#### [EXERCISE AIM]
The material below holds pictures; leave them out, and copy exactly, and only, the lines from the one with "The height and width of the screenshot is (393, 506)." through the last.

#### [DATA PROVIDED]
--
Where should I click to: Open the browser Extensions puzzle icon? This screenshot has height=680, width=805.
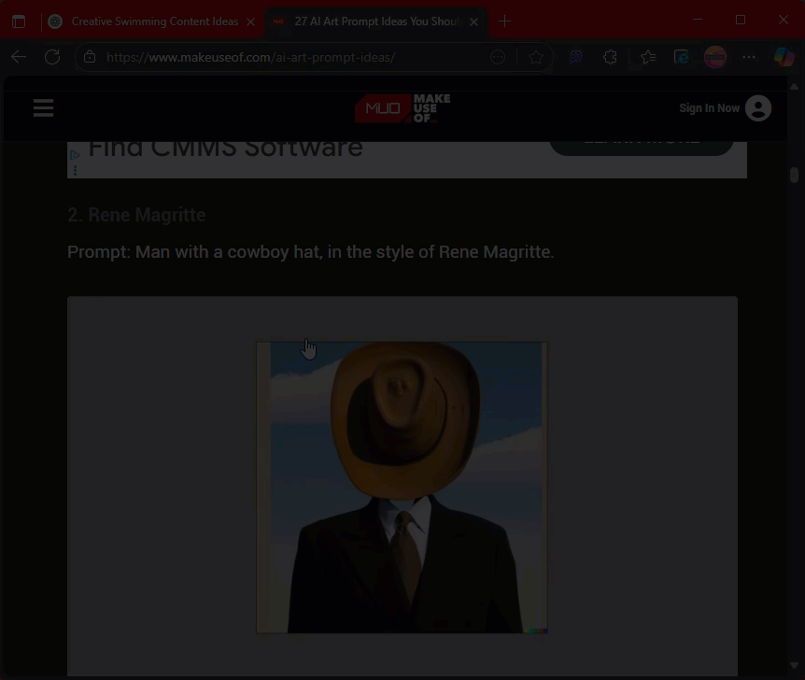[610, 57]
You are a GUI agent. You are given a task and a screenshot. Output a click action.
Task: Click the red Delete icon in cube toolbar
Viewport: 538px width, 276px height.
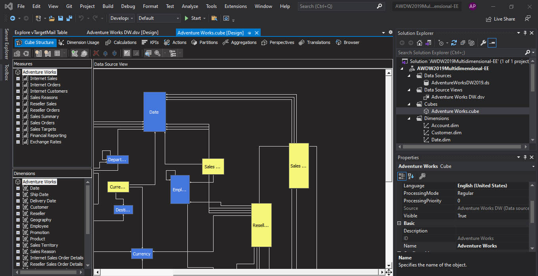pyautogui.click(x=96, y=53)
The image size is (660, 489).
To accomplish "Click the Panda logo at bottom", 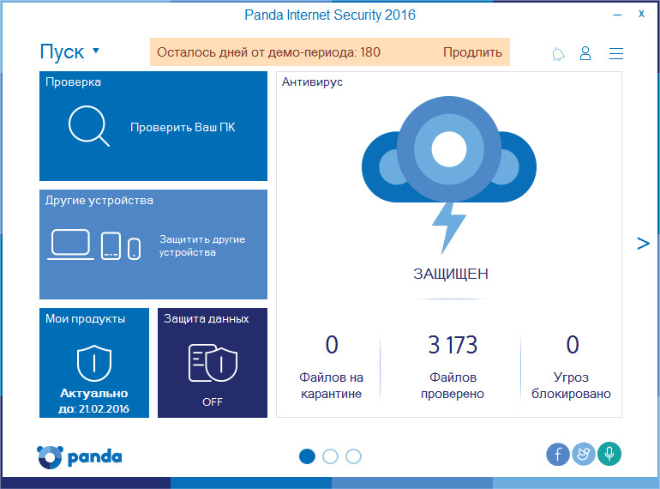I will pos(80,457).
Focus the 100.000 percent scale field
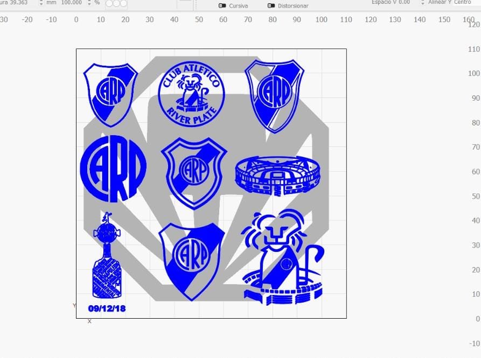The height and width of the screenshot is (358, 481). point(71,2)
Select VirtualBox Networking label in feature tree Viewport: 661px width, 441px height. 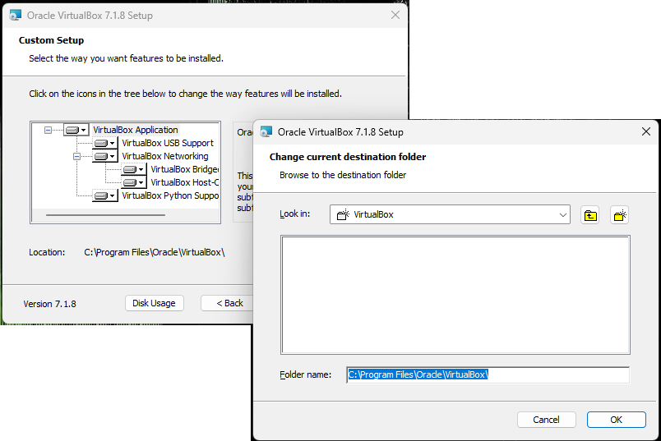click(165, 156)
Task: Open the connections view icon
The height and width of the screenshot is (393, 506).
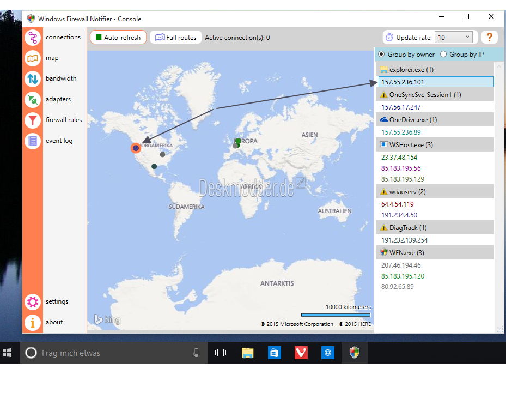Action: pos(33,38)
--
#### [OUTPUT]
The height and width of the screenshot is (393, 506).
Action: pos(33,38)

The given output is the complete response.